We first relax the assumption that \(F_{free} \ll 1\) (assuming that \(c_{free} \ll K_s\) still holds). Because the transcription rate for a specific gene is

$$TR_i = \frac{1}{{\tau _0}}g_i{\mathrm{\Lambda }}\frac{{c_nF_{free}}}{{K_s}},$$

(35)

when F_free is comparable to 1, the transcription rate will be saturated as well and proportional to the gene copy number g_i.
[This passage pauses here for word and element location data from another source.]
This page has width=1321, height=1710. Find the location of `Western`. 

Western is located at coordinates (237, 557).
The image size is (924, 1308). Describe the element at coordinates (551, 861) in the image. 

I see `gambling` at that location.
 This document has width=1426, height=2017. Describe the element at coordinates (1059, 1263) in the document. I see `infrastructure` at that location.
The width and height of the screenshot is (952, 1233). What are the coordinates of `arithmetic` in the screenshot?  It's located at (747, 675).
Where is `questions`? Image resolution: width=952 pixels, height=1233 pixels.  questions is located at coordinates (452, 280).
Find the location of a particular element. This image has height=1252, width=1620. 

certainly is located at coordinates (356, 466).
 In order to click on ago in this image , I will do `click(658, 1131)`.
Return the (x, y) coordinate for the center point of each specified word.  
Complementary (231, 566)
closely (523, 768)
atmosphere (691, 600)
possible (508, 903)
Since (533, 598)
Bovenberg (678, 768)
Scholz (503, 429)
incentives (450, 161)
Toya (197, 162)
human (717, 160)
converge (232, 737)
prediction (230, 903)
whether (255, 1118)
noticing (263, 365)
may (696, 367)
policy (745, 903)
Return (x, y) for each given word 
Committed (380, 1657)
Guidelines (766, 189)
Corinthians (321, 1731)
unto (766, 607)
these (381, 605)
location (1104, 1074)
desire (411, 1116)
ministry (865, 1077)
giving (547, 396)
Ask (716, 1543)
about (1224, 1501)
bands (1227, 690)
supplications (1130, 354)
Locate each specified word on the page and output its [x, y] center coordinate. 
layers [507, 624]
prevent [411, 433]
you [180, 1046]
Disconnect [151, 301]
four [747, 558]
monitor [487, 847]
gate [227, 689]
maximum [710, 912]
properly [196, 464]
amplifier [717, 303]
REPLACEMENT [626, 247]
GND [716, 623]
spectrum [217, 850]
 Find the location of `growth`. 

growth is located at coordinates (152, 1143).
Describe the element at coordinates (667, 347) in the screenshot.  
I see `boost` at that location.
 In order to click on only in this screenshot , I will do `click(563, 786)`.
From Eq. (31), we find that \(F_{free}\) ≈ \(\gamma {\mathrm{/}}\left( {{\textstyle{{1 + {\mathrm{\Lambda }}} \over {K_s}}} + {\textstyle{{g_{ns}} \over {K_{ns}}}} + \gamma } \right)\), therefore the threshold PTD ratio for F_free to be comparable to 1 is

$$\gamma _{1,F} = \frac{{1 + {\mathrm{\Lambda }}}}{{K_s}} + \frac{{g_{ns}}}{{K_{ns}}}.$$

(36)

Second, we can relax the assumption that \(c_{free} \ll K_s\) (assuming \(F_{free} \ll 1\) still holds). When c_free ≈ K_s, the transcription rate can be saturated as well. Using \(F_{free}\) ≈ \(\gamma {\mathrm{/}}\left( {{\textstyle{{1 + {\mathrm{\Lambda }}} \over {K_s}}} + {\textstyle{{g_{ns}} \over {K_{ns}}}}} \right)\), we can obtain the corresponding threshold PTD ratio as

$$\gamma _{1,M} = \frac{{1 + {\mathrm{\Lambda }} + g_{ns}K_s{\mathrm{/}}K_{ns}}}{{\phi _n}}$$

(37)

We remark that the particular mechanism which drives the cell to Phase 2 (gene limiting) is the one with the smallest threshold. Comparison between Eqs. (34), (36) and (37) shows that when n_s/ϕ_n < Λ/K_s and n_s < Λ, genes get saturated due to steric hindrance.

Reference⁶⁸ shows that for wild type E. coli in fast growth conditions the mRNA levels in the cell do not change when the DNA amount is lowered. Within our model this is consistent with Phase 1, and inconsistent with Phase 2, thus suggesting that \(F_{free} \ll 1\) and \(c_{free} \ll K_s\) as discussed earlier.